* [Records for the exercise]

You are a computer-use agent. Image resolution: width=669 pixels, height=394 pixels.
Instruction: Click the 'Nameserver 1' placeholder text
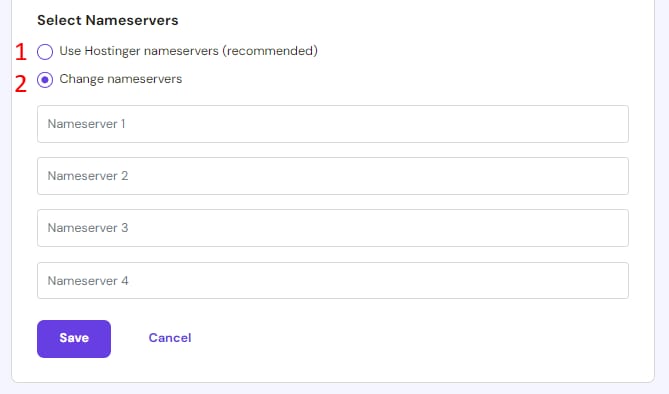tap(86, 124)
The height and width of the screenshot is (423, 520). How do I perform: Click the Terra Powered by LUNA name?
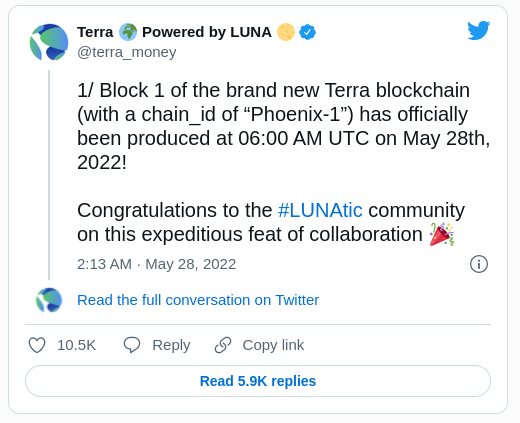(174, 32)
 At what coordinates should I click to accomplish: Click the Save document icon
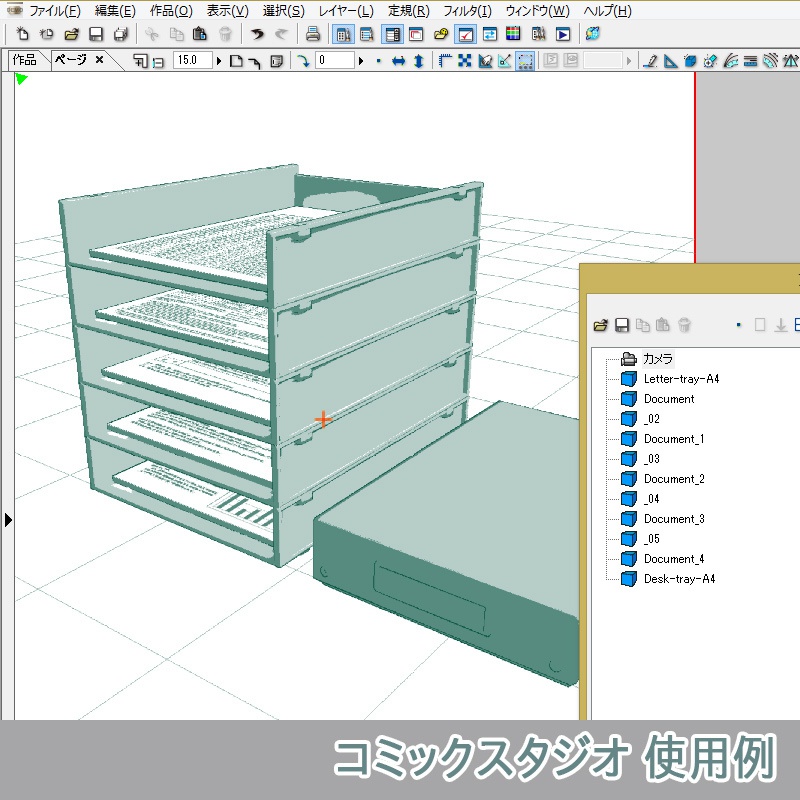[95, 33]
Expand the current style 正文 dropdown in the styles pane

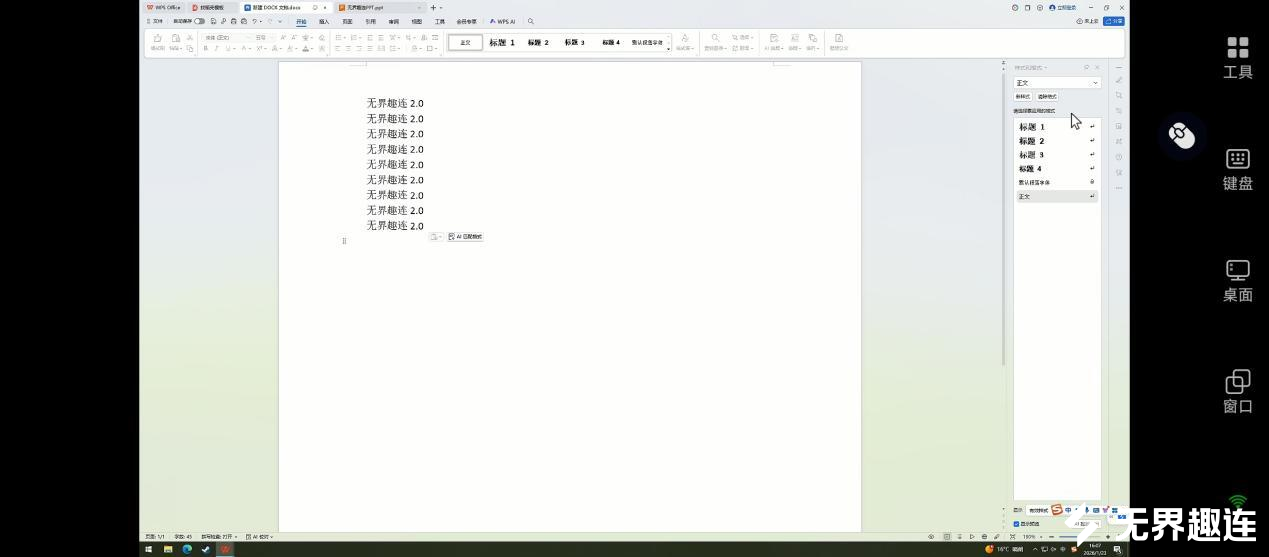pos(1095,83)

* [Problem description] Give again, word for word, the line that contains "Instruction: Click the" and every line after it through the end of the entries; omit the pictures.

* [Exercise answer]
Instruction: Click the 'Nameserver 1' placeholder text
tap(86, 124)
The height and width of the screenshot is (423, 520). How do I perform: Click the Terra Powered by LUNA name?
(174, 32)
 At what coordinates should I click to accomplish: Click the Save document icon
[95, 33]
Expand the current style 正文 dropdown in the styles pane

pos(1095,83)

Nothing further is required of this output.